ここに鎮まった天皇霊を、私たち国民は大御心と崇めるのです。それは子を持つ親の親ごころを大きくしたところにあると信じていますが、大御心はいつもは私たちには見えませんが国民の危機的なときにまさに発露されます。

 71年前の終戦直後、連合国最高司令官マッカーサー元帥の前に立たれた昭和天皇陛下が、マ元帥の思いとは丸反対の「戦争の責任はすべて自分にあり」と明言し「戦争に責任のない国民が飢え苦しんでいるから一刻も早く食糧を」と訴えられたこと。

 この度の熊本地震もそうでしょうが、5年前の東日本大震災に際して度々被災地に行幸して被災者に仰った「よくぞ生きていて下さいました」のお言葉は、実に大御心の発するところのご言動と拝察することです。

 陛下のご日常が祈りを中心としたものであることは、明らかにこの大御心を崇め尊び、常に生き生きとお働き下さるためのおつとめと確信いたします。
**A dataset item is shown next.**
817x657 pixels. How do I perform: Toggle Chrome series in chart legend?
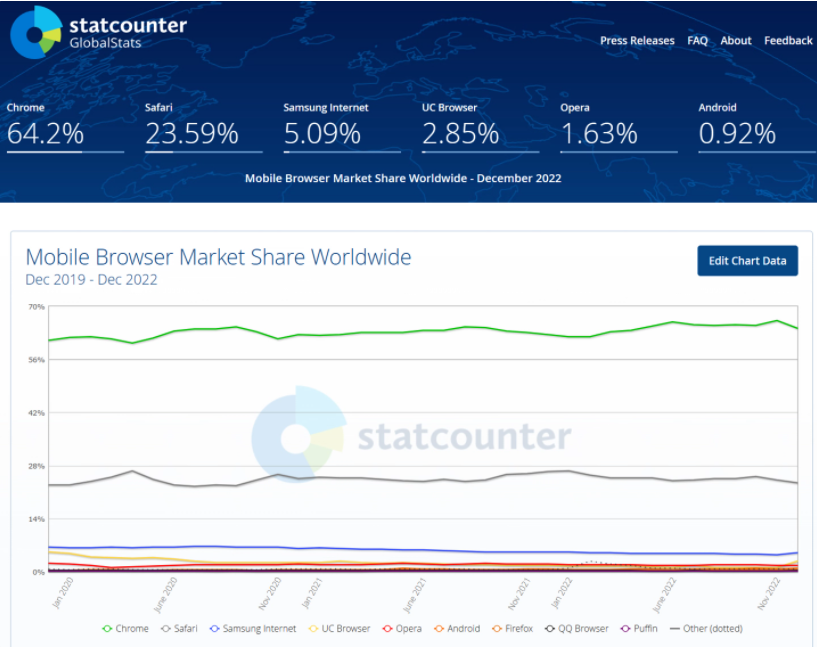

 平成25年10月2日、第62回式年遷宮の本祭典ともいうべき「皇大神宮遷御の儀」に、有り難くもお招きいただいた私と長男の副教主と孫の宗芳は、秋篠宮殿下に続く安倍首相以下8名の閣僚方の後を進む200名ほどの方々の中にありました。今上陛下の御姉上であられる神宮祭主の池田厚子様、鷹司尚武大宮司、この方々をはじめ装束に身を正した大勢の神職方がつとめられましたが、先頭を参進しこの遷御の儀の最も主要なお役は天皇陛下の勅使でありました。

 さらに申せば、天皇陛下の厳修される毎年11月23日の新嘗祭は、大嘗祭の縮小されたものと伺いますし、伊勢神宮で毎年斎行される数多くの祭儀の中でも、10月17日の神嘗祭は最重要視され、いわば20年に一度の式年遷宮遷御の儀の縮小版といえると思います。

 このような、陛下の大嘗祭と新嘗祭、皇大神宮の遷御の儀と神嘗祭と相呼応するような関わりをみるとき、天皇陛下と神宮がご一体にあられることが分かります。

 世界に聖地と崇められる所はいくつもあるでしょうが、神宮のような聖地は稀でありましょう。

 G7の首脳方のことです。きっと神宮について学び、足を運んで参拝しただけに、感じられたものは深く強いものがあると拝察します。

 私たちの宗教教団としての責任、使命も重いということです。お互い、自らの日々の祈りと信仰生活の充実に一層つとめてまいりましょう。